# Distcc and SSH

## nullzer0

I am using distcc with tcp connections with problem.  In an effort to secure the connection I started looking into the ssh solution.  I added the username@host in my /etc/distcc/hosts file.  I am able to ssh without a password from the command line using the ssh-keygen pub/priv keys, But when I start a compile with distcc it prompts me for a password.  If I type it in it works, but I don't want to type in a password each time it tries to make a connection.

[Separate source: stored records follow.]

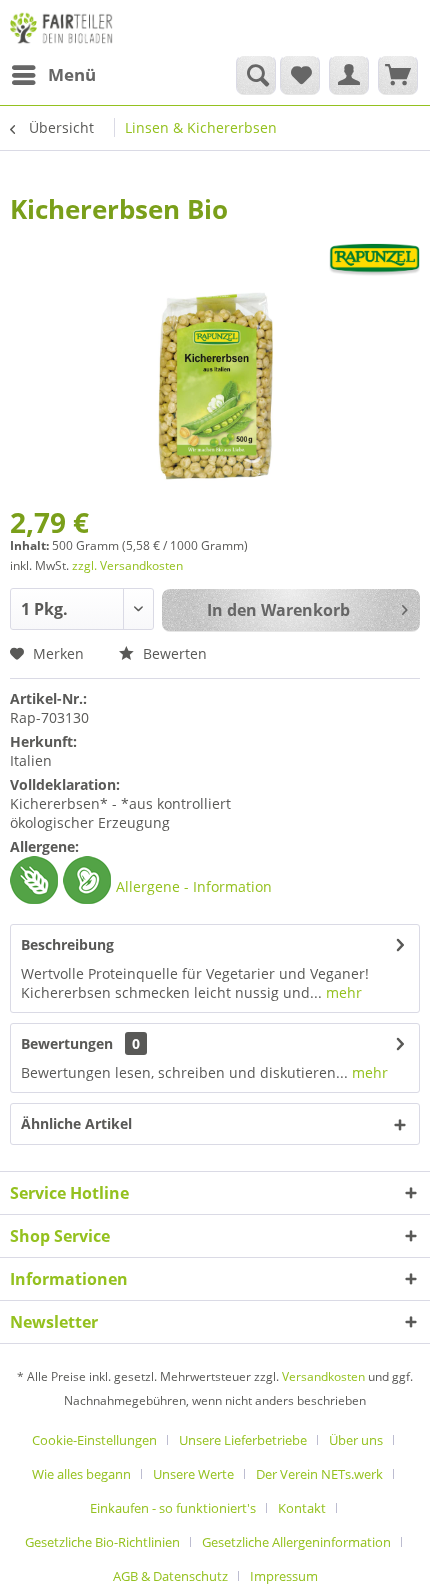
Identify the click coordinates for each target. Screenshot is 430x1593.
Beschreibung (67, 944)
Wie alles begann (81, 1474)
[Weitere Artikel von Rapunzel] (374, 260)
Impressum (284, 1576)
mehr (342, 992)
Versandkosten (323, 1376)
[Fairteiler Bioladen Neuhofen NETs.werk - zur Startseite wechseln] (62, 27)
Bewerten (173, 653)
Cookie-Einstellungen (94, 1440)
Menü (72, 74)
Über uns (356, 1440)
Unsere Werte (193, 1474)
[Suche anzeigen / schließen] (256, 75)
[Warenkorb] (398, 75)
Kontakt (302, 1508)
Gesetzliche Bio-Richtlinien (102, 1542)
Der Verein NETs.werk (319, 1474)
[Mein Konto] (349, 75)
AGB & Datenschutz (170, 1576)
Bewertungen (67, 1043)
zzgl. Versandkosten (127, 565)
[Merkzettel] (300, 75)
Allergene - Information (194, 886)
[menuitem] (53, 75)
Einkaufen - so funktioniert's (173, 1508)
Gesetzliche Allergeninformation (296, 1542)
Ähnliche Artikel (76, 1123)
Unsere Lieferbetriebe (243, 1440)
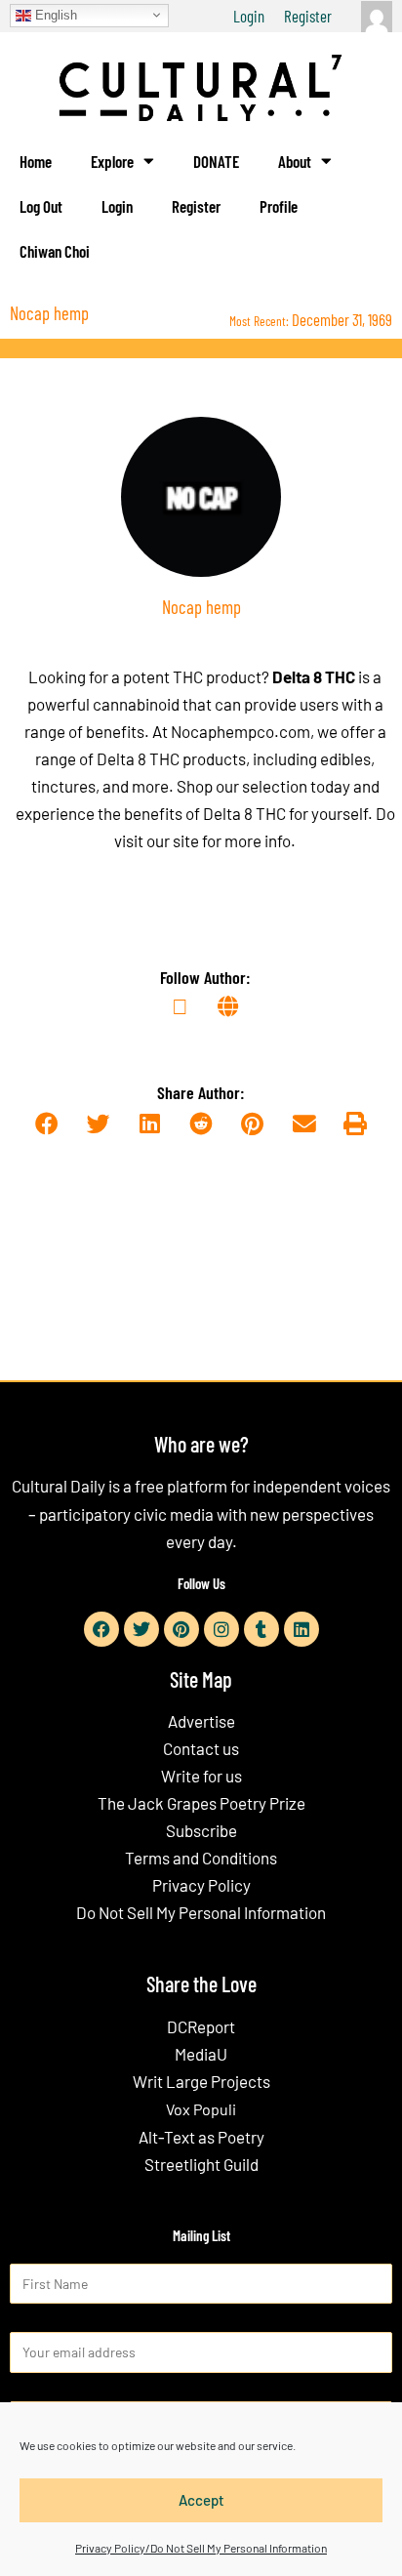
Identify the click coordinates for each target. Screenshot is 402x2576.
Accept (201, 2500)
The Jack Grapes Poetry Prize (201, 1803)
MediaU (201, 2054)
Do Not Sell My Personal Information (201, 1912)
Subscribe (201, 1830)
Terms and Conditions (201, 1857)
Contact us (201, 1748)
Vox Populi (201, 2109)
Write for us (201, 1775)
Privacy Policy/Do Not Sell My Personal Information (201, 2548)
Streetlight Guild (201, 2164)
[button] (46, 1124)
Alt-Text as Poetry (201, 2137)
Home (36, 161)
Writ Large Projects (201, 2081)
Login (248, 15)
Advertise (201, 1721)
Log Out (41, 206)
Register (308, 15)
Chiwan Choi (55, 251)
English (54, 14)
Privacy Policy (201, 1885)
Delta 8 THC (313, 676)
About (294, 161)
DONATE (216, 161)
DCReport (201, 2026)
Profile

Any thoughts on what I am missing?

Thanks,

Aaron

----------

## hielvc

Look up "keychain" by Daniel Robins. Try a forum Search Here alink to the Doc's Gentoo Linux Documentation - - Keychain

----------

## pjp

Moved from Other Things Gentoo.

----------

## nullzer0

Thanks for the reply, I tried using keychain but I am getting the same results from an emerge.

any other thoughts?

----------

## korngerd

 *nullzer0 wrote:*   

> Thanks for the reply, I tried using keychain but I am getting the same results from an emerge.
> 
> any other thoughts?

 

I had the same problem but fixed (at least this bug) by making an .ssh directory in /var/tmp/portage, copying my id_rsa to /var/tmp/portage/.ssh/, and cat'ing the id_rsa.pub to the remote host's ~/.ssh/authorized_keys.  Also, make sure that you have the /var/tmp/portage/.ssh chown'ed by portage:portage and appropriately chmod'ed (644 for everything except id_rsa, which should be 600).  The reason for this is because emerge switches to the portage user, and your portage user's home is usually /var/tmp/portage (if not, check /etc/passwd).  The portage user has to have its own .ssh directory and RSA/DSA key associated with it.  Hope this helps  :Wink: 

----------

## bigfunkymo

just copying your keys may be a not-so-smart idea...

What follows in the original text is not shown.